MILWAUKEE -- When they fell 10 games below .500 to basically put their season on the brink in the middle of May, the Los Angeles Dodgers responded by winning 43 of their next 63 games, thrusting themselves into the race. When a bullpen meltdown prompted a 3-9 stretch around the middle of August, they came back to win 11 of 15. When back-to-back losses to the hapless Cincinnati Reds soured their playoff hopes, they took three of four from the St. Louis Cardinals and swept the Colorado Rockies. And when they entered the final weekend of September in desperation, they won four in a row, including a one-game tiebreaker, to claim their sixth consecutive division title.
The Dodgers need another answer.
They bounced back every time they were challenged throughout the season, and now, after a 7-2 loss to the Milwaukee Brewers in Game 6 of the National League Championship Series on Friday night, they'll head to a Game 7, one game -- on Saturday, starting at 8:09 p.m. ET from Miller Park -- to decide whether they'll advance to a second consecutive World Series.
"I mean, since August we've been playing for our lives," Dodgers closer Kenley Jansen said. "Here we are again, with another shot at it. Listen, man, they're a good team. We also know we're good too."
The Dodgers will start their electric, precocious rookie Walker Buehler, and the Brewers will counter with Jhoulys Chacin, who rode his slider to an impressive career revival. But neither team will have any qualms about turning to its reinforcements early.
Clayton Kershaw, who exerted 98 pitches in a masterful Game 5 performance Wednesday, can give the Dodgers an inning. Jansen, who has had the past two days off, can provide more than that. But so can Josh Hader, the devastating left-handed reliever who warmed up in the Brewers' bullpen late in Friday's Game 6 but never entered.
Hader probably would have pitched if the Dodgers had threatened in the top of the eighth. But instead, they went down in order against Corbin Burnes. Now Hader will enter Game 7 with three days off and the ability to pitch up to three innings.
"To beat him," Dodgers first baseman Max Muncy said, "you just get runs on the board before he comes in."
The Dodgers did that Friday, riding a first-inning home run from David Freese, who started in the leadoff spot for only the fourth time in his 10-year career. But Hyun-Jin Ryu struggled with the command of his off-speed pitches and gave up four runs in a 31-pitch first inning, more than he had given up in any start all season.
The Dodgers tacked on another run on Freese's fifth-inning double. But Ryu gave up an additional run on Ryan Braun's double in the second, then Kenta Maeda gave up another on a wild pitch in the seventh, and Rich Hill yielded another on Jesus Aguilar's single in the eighth.
Dodgers manager Dave Roberts could have pulled Ryu earlier, but he was concerned about what might lie ahead.
"There's the thought of trying to go to your pen in the first inning or the second inning," Roberts said, "but there's a significant cost for a potential Game 7."
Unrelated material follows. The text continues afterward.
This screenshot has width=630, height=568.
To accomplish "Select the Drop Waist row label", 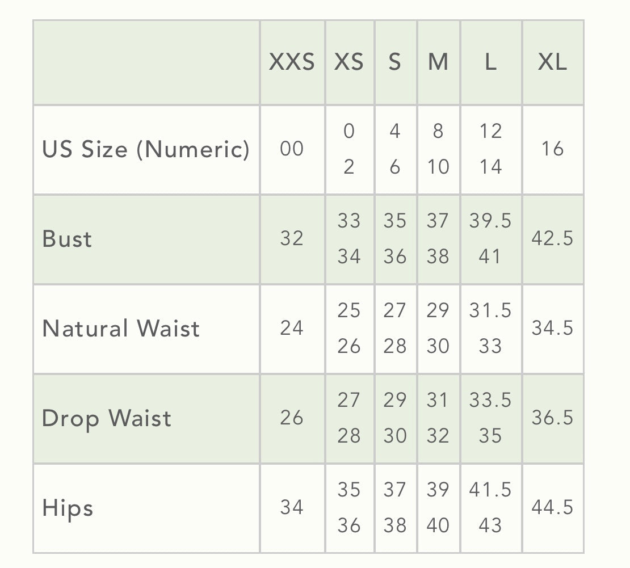I will (x=107, y=418).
Home teams are 55-56 throughout postseason history in winner-take-all games, which would indicate that a sold-out crowd might not give the Brewers too much of an advantage. The Dodgers are 4-1 all time when playing winner-take-all games on the road, the latest being Game 5 of the 2016 NL Division Series against the Washington Nationals, which ended victoriously.
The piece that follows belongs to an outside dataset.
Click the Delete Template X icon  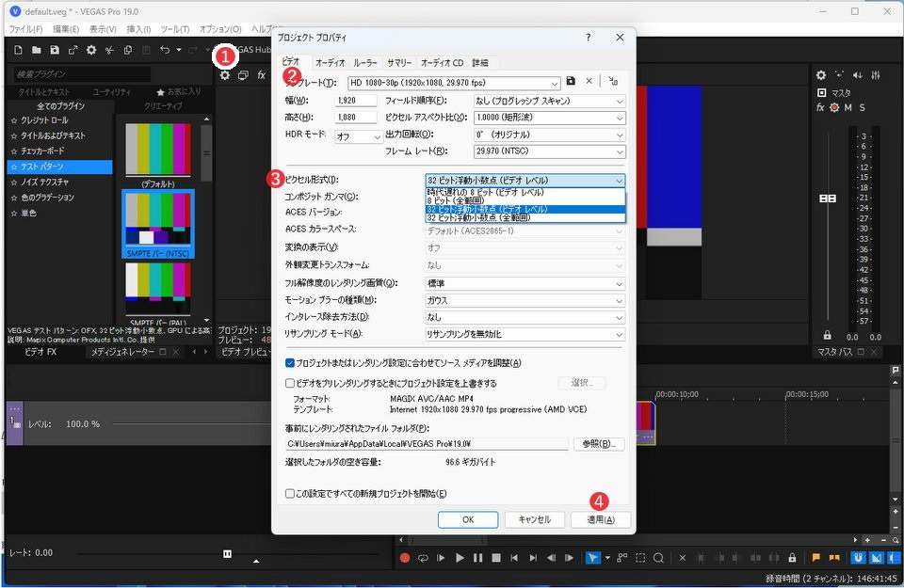coord(589,82)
"We all knew this was going to be a tough, hard-fought series," Dodgers catcher Austin Barnes said. "I don't think anyone is too surprised it's going seven."
Yasmani Grandal, replaced by Barnes after committing two errors and three passed balls in his first two starts of this series, might return to the lineup in Game 7 because of his season-long chemistry with Buehler.
Buehler will become the fourth rookie in the past 30 years to start a Game 7, according to ESPN Stats & Information data. He is only 24 and in his second full season removed from Tommy John surgery, but he emerged as another ace in this deep Dodgers staff throughout the second half, sporting a 1.55 ERA in his last 75⅓ innings of the regular season (including 6⅔ scoreless frames in Game 163).
"I think Walker is prepared for this moment," Roberts said. "As far as his rest, he's ready to go. And as far as his heartbeat, the weapons, all that stuff, we're in really good shape with him. He understands the magnitude of this moment, this game, and he's a good person for us to take the baseball."
This series has in many ways encapsulated the Dodgers' season.
They put together one of the poorest postseason performances ever in Game 1 -- committing four errors and two passed balls -- but rode Justin Turner's heroic home run in Game 2. They lulled their way to a deflating loss in Game 3 but outlasted the Brewers in a thrilling, 13-inning Game 4 and rode Kershaw's dominance to a crucial Game 5 victory.
Now the Dodgers' season comes down to one question: Do they have another resurgence in them?
"That's a good thing for us -- we understand nothing came easy for us this year," Jansen said. "We just have to keep fighting. Here we are again. It's the same situation; I feel good about it."